愛国主義で反EUの政党「フランス国民戦線」のマリーヌ・ルペン党首は、「もし自分がアメリカの大統領選挙で投票できるとしたら、事実上の共和党候補を選ぶ」と明かした。
「ヒラリー・クリントンには絶対に投票しません」と、ルペン氏はフランスの保守系雑誌「ヴァルール・アクチュエル」に語った。「彼とヒラリー・クリントンのどちらかを選ぶなら、間違いなくドナルド・トランプを選びます」
「(クリントンは) 経済モデルや国際関係の面でアメリカがこれまで作り上げ、世界中に害を撒き散らしてきた典型的な人物です」と、ルペン氏は付け加えた。
ルペン氏はトランプ氏の「並外れたショーマンシップ」を絶賛し、「彼がアメリカ人にとって魅力的なのは、ウォール街、市場、金融ロビー団体、自身の政党からも自由な人間だからです」と語った。
ルペン氏は最近フランスの政界で存在感を増している。ロイター通信によると、世論調査では2017年の大統領選挙でルペン氏が躍進すると見られている。
トランプ氏への支持は、この1年のうちにルペン氏率いる国民戦線の中で高まっている。ルペン氏が公の場でトランプ氏を支持したのは、国民戦線の初代党首である父ジャン=マリー・ルペン氏が2月にトランプ氏への支持を表明したためだ。
「もし私がアメリカ人なら、ドナルド・トランプに投票します」と彼は2日、フランス語でツイートした。「でも、彼に神のご加護がありますように!」
政治評論家は以前からトランプ氏とルペン氏の、移民、キリスト教的価値観、気候変動や愛国主義についての極端な見方を比較してきた。2015年12月号の雑誌「ニューヨーカー」は、「ドナルド・トランプは今やアメリカ版マリーヌ・ルペンだ」と見出しを付けて報じた。

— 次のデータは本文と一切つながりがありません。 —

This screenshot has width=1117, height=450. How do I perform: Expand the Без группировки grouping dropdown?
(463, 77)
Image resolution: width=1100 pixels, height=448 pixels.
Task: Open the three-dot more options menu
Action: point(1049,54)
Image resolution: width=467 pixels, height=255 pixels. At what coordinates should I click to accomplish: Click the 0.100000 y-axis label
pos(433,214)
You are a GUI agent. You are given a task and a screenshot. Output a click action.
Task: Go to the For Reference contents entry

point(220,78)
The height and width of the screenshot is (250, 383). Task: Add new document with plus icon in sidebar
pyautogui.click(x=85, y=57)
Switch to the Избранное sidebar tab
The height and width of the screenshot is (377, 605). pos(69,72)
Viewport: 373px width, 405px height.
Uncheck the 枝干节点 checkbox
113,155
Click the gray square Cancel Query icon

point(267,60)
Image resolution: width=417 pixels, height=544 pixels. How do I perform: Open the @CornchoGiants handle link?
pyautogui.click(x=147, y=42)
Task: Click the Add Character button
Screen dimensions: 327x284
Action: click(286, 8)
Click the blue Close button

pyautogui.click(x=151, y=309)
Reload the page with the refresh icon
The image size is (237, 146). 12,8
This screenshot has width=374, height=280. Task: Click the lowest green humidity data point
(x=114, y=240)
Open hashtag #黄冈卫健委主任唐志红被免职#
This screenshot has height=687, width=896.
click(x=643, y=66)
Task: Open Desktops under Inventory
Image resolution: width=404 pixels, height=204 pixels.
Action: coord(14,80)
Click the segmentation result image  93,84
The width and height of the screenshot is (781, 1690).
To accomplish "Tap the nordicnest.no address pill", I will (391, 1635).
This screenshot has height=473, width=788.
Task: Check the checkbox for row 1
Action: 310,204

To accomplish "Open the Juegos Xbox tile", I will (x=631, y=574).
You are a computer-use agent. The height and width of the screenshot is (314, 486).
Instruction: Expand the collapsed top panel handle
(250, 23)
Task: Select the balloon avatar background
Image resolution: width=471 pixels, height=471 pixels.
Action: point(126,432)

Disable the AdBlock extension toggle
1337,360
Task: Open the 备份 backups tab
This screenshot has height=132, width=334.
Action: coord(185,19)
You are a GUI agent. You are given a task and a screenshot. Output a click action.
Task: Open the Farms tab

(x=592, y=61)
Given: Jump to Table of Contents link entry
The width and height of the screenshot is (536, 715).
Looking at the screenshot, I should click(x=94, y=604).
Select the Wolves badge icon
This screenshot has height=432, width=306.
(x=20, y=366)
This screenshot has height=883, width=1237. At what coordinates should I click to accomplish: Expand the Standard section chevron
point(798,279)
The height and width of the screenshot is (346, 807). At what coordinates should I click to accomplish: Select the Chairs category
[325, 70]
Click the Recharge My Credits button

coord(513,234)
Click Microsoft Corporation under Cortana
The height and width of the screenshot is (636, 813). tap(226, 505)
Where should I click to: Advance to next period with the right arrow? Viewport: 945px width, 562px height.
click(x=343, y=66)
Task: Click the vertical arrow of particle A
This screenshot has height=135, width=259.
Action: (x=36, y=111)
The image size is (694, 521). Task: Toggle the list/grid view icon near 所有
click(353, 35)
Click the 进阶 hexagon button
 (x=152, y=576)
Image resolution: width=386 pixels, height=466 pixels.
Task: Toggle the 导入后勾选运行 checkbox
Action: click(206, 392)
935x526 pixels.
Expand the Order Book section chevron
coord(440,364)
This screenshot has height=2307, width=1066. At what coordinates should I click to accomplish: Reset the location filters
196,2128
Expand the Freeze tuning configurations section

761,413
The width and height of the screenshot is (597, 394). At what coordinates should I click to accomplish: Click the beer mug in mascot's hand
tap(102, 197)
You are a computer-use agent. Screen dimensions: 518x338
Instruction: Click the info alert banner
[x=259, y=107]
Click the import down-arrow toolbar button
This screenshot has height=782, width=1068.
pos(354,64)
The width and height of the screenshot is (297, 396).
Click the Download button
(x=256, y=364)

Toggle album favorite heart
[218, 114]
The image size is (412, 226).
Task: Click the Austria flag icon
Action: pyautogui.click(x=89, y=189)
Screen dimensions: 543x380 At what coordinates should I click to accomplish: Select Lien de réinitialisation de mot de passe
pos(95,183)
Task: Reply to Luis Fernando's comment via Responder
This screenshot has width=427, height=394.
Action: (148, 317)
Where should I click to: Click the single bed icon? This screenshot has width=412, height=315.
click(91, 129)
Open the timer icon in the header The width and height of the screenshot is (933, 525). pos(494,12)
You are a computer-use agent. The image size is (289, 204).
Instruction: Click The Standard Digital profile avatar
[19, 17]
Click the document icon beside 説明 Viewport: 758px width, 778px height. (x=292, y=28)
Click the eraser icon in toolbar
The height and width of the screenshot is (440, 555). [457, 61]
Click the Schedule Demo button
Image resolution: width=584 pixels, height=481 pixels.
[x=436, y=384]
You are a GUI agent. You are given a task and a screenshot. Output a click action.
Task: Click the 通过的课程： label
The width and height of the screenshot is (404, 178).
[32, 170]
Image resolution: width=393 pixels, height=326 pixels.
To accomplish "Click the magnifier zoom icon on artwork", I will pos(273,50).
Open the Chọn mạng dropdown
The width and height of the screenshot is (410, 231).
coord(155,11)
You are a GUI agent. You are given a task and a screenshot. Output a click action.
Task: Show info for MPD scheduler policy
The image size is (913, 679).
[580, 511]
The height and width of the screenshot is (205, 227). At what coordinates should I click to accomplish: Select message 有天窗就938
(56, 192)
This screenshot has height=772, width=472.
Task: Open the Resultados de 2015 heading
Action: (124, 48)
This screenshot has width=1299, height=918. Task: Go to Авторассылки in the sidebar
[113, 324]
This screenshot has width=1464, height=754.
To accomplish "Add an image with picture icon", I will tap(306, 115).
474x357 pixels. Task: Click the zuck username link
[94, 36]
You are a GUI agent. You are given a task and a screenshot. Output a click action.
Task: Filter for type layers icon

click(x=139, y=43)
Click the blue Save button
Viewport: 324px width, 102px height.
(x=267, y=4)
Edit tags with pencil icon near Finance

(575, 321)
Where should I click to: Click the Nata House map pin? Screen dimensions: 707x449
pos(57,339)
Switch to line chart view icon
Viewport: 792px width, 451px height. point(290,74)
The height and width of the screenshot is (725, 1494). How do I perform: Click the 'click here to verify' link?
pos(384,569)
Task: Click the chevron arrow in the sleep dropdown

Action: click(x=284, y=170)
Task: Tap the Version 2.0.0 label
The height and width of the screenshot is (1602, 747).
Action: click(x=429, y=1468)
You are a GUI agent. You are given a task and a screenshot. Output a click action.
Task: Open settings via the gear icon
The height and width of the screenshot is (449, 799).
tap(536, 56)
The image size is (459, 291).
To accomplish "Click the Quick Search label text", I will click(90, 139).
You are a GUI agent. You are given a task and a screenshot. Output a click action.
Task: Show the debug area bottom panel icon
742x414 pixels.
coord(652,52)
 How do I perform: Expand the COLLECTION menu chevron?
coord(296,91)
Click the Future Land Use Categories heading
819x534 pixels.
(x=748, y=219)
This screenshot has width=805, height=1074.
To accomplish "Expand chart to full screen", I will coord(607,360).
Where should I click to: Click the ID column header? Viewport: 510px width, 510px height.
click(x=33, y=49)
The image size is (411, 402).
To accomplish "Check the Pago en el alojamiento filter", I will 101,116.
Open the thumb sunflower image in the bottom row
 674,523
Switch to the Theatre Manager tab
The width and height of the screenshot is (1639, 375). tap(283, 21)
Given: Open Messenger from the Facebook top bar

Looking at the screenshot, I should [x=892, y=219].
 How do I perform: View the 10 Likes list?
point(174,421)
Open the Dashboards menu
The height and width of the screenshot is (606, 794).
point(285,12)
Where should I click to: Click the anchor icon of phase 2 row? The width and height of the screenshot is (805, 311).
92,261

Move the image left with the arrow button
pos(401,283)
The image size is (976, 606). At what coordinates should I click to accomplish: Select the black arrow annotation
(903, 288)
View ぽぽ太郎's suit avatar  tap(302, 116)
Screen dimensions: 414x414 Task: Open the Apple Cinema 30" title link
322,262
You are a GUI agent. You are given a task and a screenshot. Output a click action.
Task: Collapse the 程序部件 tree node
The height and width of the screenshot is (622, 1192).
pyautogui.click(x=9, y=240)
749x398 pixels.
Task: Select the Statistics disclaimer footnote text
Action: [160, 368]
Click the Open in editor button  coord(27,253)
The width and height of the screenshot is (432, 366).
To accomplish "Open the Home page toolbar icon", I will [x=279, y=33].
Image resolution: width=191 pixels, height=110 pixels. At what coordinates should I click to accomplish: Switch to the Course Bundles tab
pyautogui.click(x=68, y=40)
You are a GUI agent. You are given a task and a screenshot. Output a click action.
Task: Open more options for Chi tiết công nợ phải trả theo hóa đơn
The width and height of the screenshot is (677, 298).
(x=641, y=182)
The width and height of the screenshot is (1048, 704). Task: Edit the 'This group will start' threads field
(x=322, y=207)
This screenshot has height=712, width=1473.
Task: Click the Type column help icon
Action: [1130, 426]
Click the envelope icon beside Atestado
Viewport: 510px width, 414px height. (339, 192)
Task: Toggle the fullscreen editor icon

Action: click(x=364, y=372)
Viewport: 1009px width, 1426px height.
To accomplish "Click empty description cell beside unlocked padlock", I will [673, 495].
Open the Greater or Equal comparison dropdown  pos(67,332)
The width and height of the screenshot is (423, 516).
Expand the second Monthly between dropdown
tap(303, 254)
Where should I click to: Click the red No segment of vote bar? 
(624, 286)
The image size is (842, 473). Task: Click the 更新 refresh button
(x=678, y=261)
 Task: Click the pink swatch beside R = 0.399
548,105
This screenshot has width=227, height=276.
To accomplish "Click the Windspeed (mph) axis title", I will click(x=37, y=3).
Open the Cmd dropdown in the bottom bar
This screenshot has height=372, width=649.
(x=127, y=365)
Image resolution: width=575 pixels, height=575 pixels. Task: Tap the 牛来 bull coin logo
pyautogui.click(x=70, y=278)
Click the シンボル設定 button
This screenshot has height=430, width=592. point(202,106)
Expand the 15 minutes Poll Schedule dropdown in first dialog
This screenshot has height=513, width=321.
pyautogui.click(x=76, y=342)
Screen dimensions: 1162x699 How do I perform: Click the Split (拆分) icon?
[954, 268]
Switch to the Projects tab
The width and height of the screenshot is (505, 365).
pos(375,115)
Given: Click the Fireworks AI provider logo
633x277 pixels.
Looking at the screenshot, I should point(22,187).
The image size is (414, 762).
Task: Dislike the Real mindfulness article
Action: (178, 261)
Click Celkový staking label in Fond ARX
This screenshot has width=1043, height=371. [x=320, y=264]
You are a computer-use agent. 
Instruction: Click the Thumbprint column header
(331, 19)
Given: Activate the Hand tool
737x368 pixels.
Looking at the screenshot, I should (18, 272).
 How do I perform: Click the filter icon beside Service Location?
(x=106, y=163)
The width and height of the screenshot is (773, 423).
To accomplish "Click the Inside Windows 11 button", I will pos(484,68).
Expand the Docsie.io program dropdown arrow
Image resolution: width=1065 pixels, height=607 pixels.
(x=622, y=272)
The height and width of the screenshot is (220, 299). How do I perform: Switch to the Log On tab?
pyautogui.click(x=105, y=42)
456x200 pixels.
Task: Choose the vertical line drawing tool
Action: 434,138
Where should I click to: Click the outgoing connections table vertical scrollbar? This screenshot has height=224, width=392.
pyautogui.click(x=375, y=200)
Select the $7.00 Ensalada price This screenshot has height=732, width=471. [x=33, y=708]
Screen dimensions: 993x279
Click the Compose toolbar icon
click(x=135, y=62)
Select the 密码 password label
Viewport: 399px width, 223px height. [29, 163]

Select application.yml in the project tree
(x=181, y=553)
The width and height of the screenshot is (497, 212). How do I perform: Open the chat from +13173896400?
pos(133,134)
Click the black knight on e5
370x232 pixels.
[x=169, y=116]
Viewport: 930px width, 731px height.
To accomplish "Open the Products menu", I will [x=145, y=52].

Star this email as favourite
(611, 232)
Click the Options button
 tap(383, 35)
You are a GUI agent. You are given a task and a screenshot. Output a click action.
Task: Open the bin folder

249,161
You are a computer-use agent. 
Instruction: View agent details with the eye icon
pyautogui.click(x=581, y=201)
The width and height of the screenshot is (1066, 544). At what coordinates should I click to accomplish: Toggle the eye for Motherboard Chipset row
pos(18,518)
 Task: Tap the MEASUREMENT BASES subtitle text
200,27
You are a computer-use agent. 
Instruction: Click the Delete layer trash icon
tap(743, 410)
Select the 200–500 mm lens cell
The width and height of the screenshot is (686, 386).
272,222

しかしルペン氏はトランプ氏と比較されるのを嫌がっている。ルペン氏はニュースチャンネル「BFMTV」にこう語った。「私はアメリカ人ではありません。私は、(前フランス大統領の)二コラ・サルコジではありません。いいですか? アメリカ人ではありません。私はフランス人です。私はフランスにいるすべてのフランス人を出身地や宗教に関係なく守ります」
このフランスの愛国主義者は、フランスの移民受け入れに終止符を打ち、国境管理を強化するよう求めている。
「EUが何と言おうと、フランスが再び自国の国境を再び管理することが必要です」と、11月にパリで起きた同時多発テロ事件後ルペン氏は語った。「国境がなければ、警備や防衛はできません」
ハフポストフランス版が3月に実施した調査会社「YouGov」の調査では、回答したフランス人の32%がトランプ氏にそっくりな人物としてルペン氏を挙げ、ライバルのサルコジ元大統領(10%)や ベルナール・タピ氏(9%)を大きく引き離した。
編注:ドナルド・トランプ氏は世界に16億人いるイスラム教徒をアメリカから締め出すと繰り返し発言してきた、嘘ばかりつき、極度に外国人を嫌い、人種差別主義者、ミソジニスト(女性蔑視の人たち)、バーサ―(オバマ大統領の出生地はアメリカではないと主張する人たち)として知られる人物である。
ハフポストフランス版の英訳を翻訳・加筆しました。